All at once she burst forth, ‘O God in heaven, Who has put such love into a mother’s heart, Thou alone canst understand me. What if aught should befall me, and she were left alone? She is a handsome girl. I was handsome once, and having no father, no mother to care for me, I came into such sorrow as never was. I cannot endure to think that she—my[20] Winefred, my all—should be kicked about from place to place, friendless, or taken up by such as would only blight her whole life. I had rather that she died.’ She sprang up and her eye flashed. ‘Rather than this I would do it again. I will do it again, and not let the evil soil and rot my pretty flower.’
‘Be still, good woman,’ said Job, and he spoke with a gulp in his throat. He took up his violin, and played the same air as before.
Presently he laid the instrument on his knees.

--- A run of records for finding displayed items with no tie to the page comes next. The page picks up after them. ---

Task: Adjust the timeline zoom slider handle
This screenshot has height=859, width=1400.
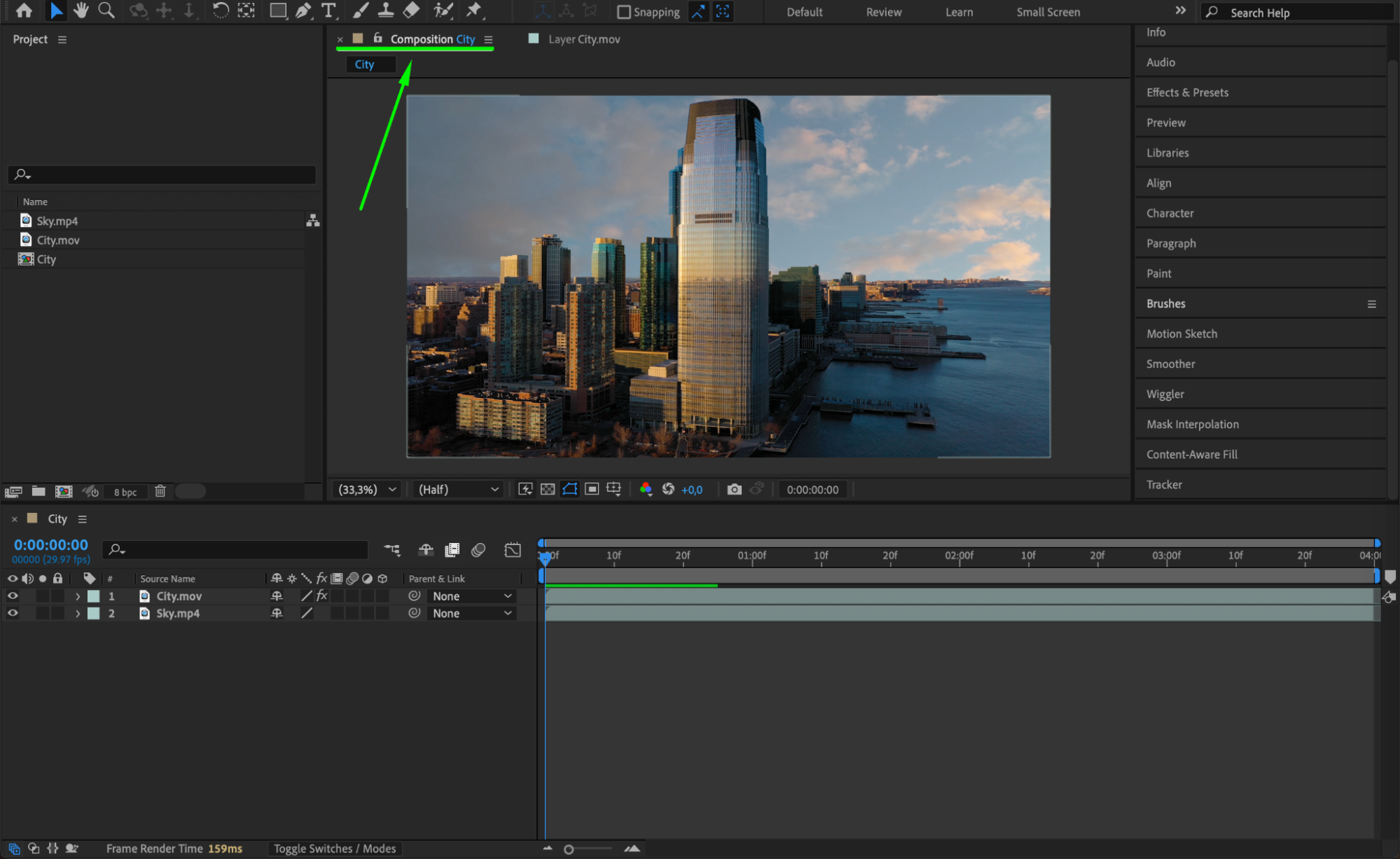Action: [x=569, y=849]

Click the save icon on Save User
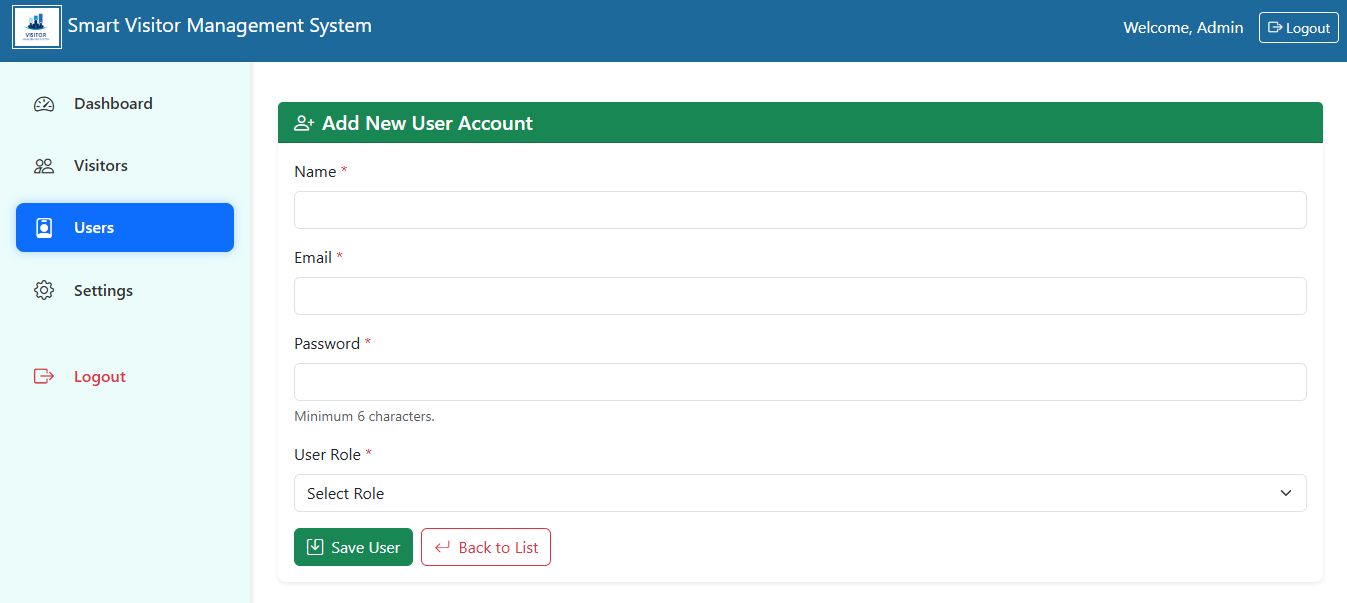tap(315, 547)
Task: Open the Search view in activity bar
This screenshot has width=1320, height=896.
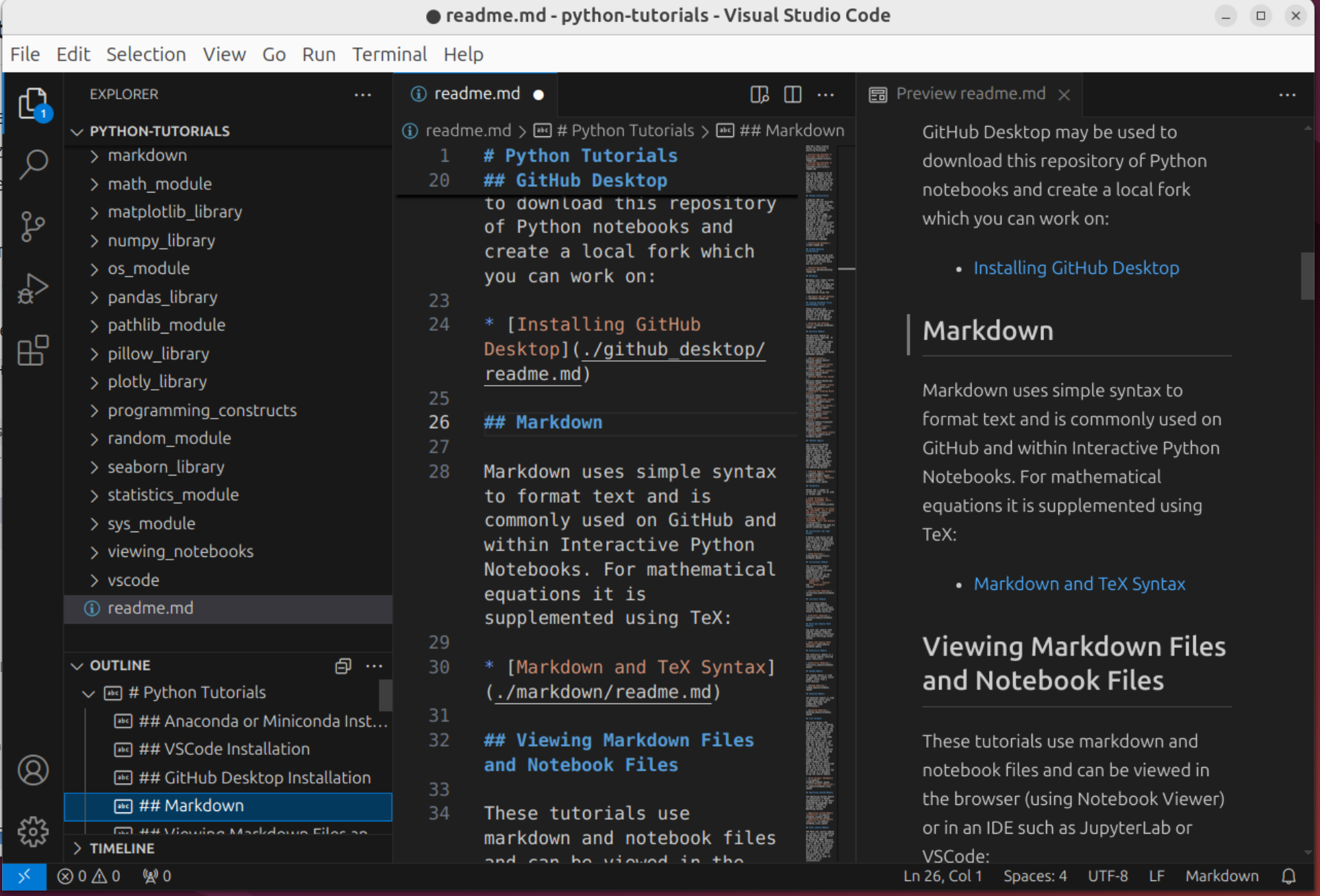Action: 33,164
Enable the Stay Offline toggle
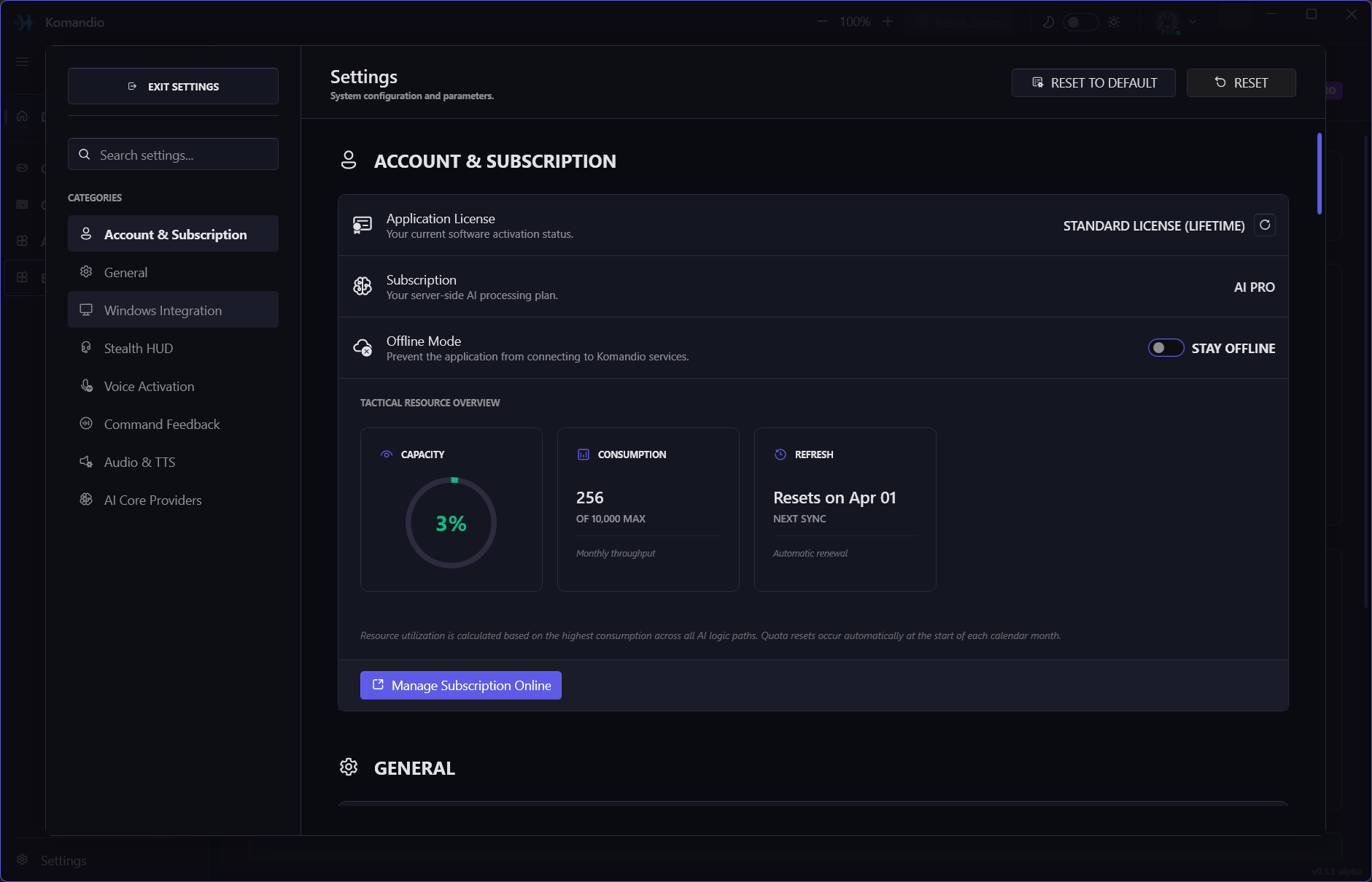This screenshot has height=882, width=1372. pyautogui.click(x=1165, y=348)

‘I understand you. You speak as I feel about my Jack. I am a rough old sea-dog, and I have been—I won’t say what. But all I have saved is for my Jack. I shall make a gentleman of him. All my thoughts are on my Jack.’ He touched his breast with the end of his bow. ‘When you talk like that, Jane, you touch a chord here as begins to chime. You and your kid shall remain here. I am getting old, and require a woman to mind the house. As to the pay—we will talk of that to-morrow.’
She caught his hand and kissed it.
‘Nay,’ said he, ‘don’t thank me. It is the fellow-feeling as does it. I am a father with one child, and you a mother also with one—that is it, woman, that is it.’